-- PROBLEM REQUIREMENTS --
Each line of the data below that contains "click" must be copied.

-- SOURCE RECORDS --
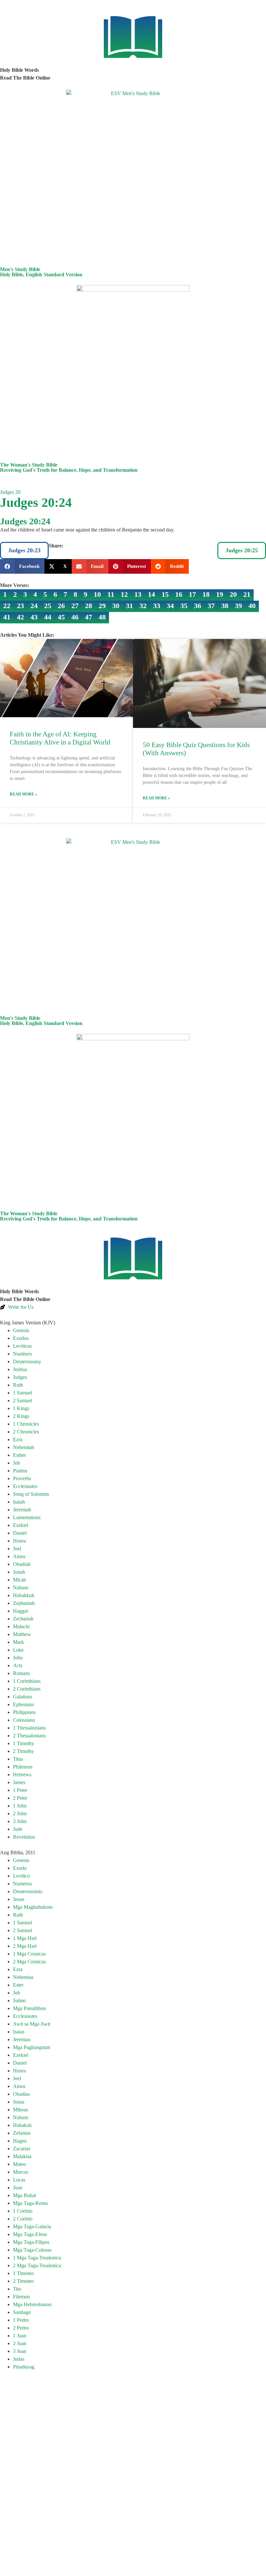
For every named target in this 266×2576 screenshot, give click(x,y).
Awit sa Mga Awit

...

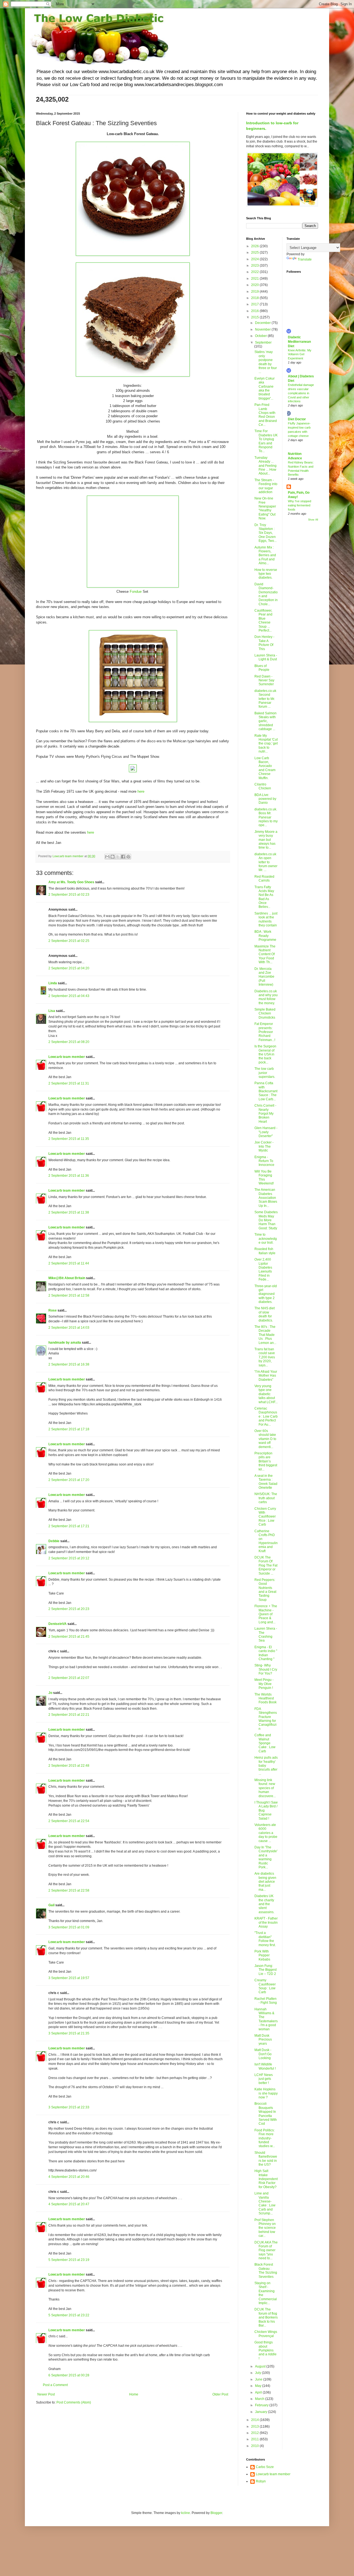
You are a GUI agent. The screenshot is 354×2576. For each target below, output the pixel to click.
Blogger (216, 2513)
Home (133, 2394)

...

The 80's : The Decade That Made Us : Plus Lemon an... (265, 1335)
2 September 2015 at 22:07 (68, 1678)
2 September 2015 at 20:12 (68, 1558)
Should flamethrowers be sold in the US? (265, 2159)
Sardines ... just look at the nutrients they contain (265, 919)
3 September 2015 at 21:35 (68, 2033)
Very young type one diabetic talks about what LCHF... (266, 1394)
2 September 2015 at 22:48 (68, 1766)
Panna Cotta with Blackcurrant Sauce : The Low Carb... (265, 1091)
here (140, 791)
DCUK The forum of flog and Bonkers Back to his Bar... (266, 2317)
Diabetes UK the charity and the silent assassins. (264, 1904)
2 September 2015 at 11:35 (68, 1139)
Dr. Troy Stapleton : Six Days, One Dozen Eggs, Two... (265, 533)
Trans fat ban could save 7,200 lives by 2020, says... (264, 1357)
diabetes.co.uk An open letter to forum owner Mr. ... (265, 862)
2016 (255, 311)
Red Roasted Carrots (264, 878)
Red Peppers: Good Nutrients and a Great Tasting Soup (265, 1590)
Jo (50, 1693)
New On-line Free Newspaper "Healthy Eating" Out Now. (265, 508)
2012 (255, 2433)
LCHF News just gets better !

-- OUTPUT BELOW --
For every named target in this 266×2576 screenshot, give click(x,y).
You are a GUI agent. The screenshot is 354×2576. For each target below, output the pixel to click.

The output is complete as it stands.